Community Research and Development Information Service - CORDIS


COEGSS Report Summary

Project ID: 676547
Funded under: H2020-EU.

Periodic Reporting for period 1 - COEGSS (Center of Excellence for Global Systems Science)

Reporting period: 2015-10-01 to 2017-03-31

Summary of the context and overall objectives of the project

Within the Centre of Excellence for Global Systems Science – CoeGSS – specialists in High Performance Computing (HPC) and in Global Systems Science (GSS) are brought together in order to create a new community that can support better decision making about global challenges. It shall enhance GSS-applications with the capabilities of highly scalable HPC performance.
Global Systems Science is an emerging field of innovation with continuously growing relevance for industries and their decision makers, global politics with their various economies as well as academic sciences and civil society.
To improve accuracy and precision of models, simulations and resulting advice, a higher computational performance is mandatory to reflect the dependencies and to cope with huge amounts of input and output information in reasonable time frames.
So far, High Performance Computing mostly focuses on computationally intensive problems, such as classical computational fluid dynamics, weather forecast, astronomy as well as multi-physics simulations. For this purpose, the systems are shaped into a direction that enables highest performance to run simulations on hundreds of thousands of computational cores to solve the complex problems. However, with the advent of advanced simulation systems based on agent-based models and the resulting complex data correlation, High Performance Data Analytics (HPDA) will be one of the major future challenges. Therefore, the key performance indicators move into a data-centric computation direction: huge amounts of data have to be processed in an efficient, precise and fast manner, which requires assistance of HPC systems.

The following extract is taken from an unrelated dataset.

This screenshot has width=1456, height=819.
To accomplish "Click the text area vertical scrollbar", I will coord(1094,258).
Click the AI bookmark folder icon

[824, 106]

Work performed from the beginning of the project to the end of the period covered by the report and main results achieved so far

Starting with the envisioned CoeGSS simulation workflow over the last 18 months, the development on all components has been instantiated. In two rounds of requirements and reactions the needs of three pilot projects have been characterised and adaptation and development of tools has started.
A web-portal has been developed, integrating a number of components: CKAN to provide a data repository, Moodle to organise training, Askbot to manage user support and a Django-based Portal as a way to provide a common frontend. For a comfortable and secure authentication system an LDAP server has been installed.
Parallel to the work on methods, tools and services and in close contact with it, the models for the pilots were developed and refined. With the use of Pandora, an HPC framework for agent-based simulations, the Health Habits and the Green Growth pilot simulations were initially performed and its parameters calibrated. However, at the same time it was clear that Pandora will not be the tool that will be used in the frame of higher scaling simulations, as it shows a variety of drawbacks. Thus the elaboration of alternatives was also performed, trying to find those which may be compliant with Pandora interfaces at the end.
Besides the technical work, the business aspects of the Centre of Excellence have been addressed, too. For this we follow the design thinking approach; one ingredient to sustainability is validation with potential stakeholders. A questionnaire has been designed and first interviews with potential customers have been performed to collect feedback.
With the intention to bring the HPC and GSS community together, the consortium organised an international conference on Synthetic Populations that brought together experts from several data intensive social sciences, like Global Public Health, Urbanisation and Finance.

Progress beyond the state of the art and expected potential impact (including the socio-economic impact and the wider societal implications of the project so far)

The project is targeting innovative technologies, and there is a clear progress beyond state of the art for the following domains:
Agent-based modelling frameworks for HPC
Agent-based computer models are becoming increasingly popular in the social sciences, especially as a tool for providing evaluation of planned policy measures and policy recommendations in complex environments.
However, there are just a handful of HPC-ready frameworks and within these the relations between agents so far are mostly comprised to spatial relations. We have designed an architecture for simulations that allow information exchange between agents along their social connections (modelled by multigraphs), leading to major advance beyond the current state of the art.
Synthetic population generation
A synthetic population is a computer representation that statistically matches the actual population, but does not invade anyone's privacy. That makes it a valuable input for simulations in disease spreading or travel modelling. Existing synthetic populations mostly have been created for special purposes. CoeGSS advances the state of the art by a general DSL based approach for creating tailored synthetic populations. Resulting in a framework for the creation of synthetic populations that will also include the creation of realistic social networks for the agents, the relevance for extending the state of the art is high.
High Performance Data Analytics
The project advances technologies for data analytics, in particular for highly unstructured and uncorrelated data. This encompasses pre- as well as post-processing steps for the actual application execution, but also novel approaches like on-site data analytics. As a consequence, a high potential for innovation and enhancements of the current state of the art is given.
Social Learning
Many societal challenges like climate change, increasing migration and urbanisation cannot be addressed by application of simple individual means. Instead, complex, manifold and flexible measures will be necessary. Running simulations of different scenarios will allow transparency and participation of non-experts in the decision making process. As the centre’s services will cover the whole workflow from data collection, modelling, and running simulations to immersive visualisation, we are developing a powerful toolbox to support this approach.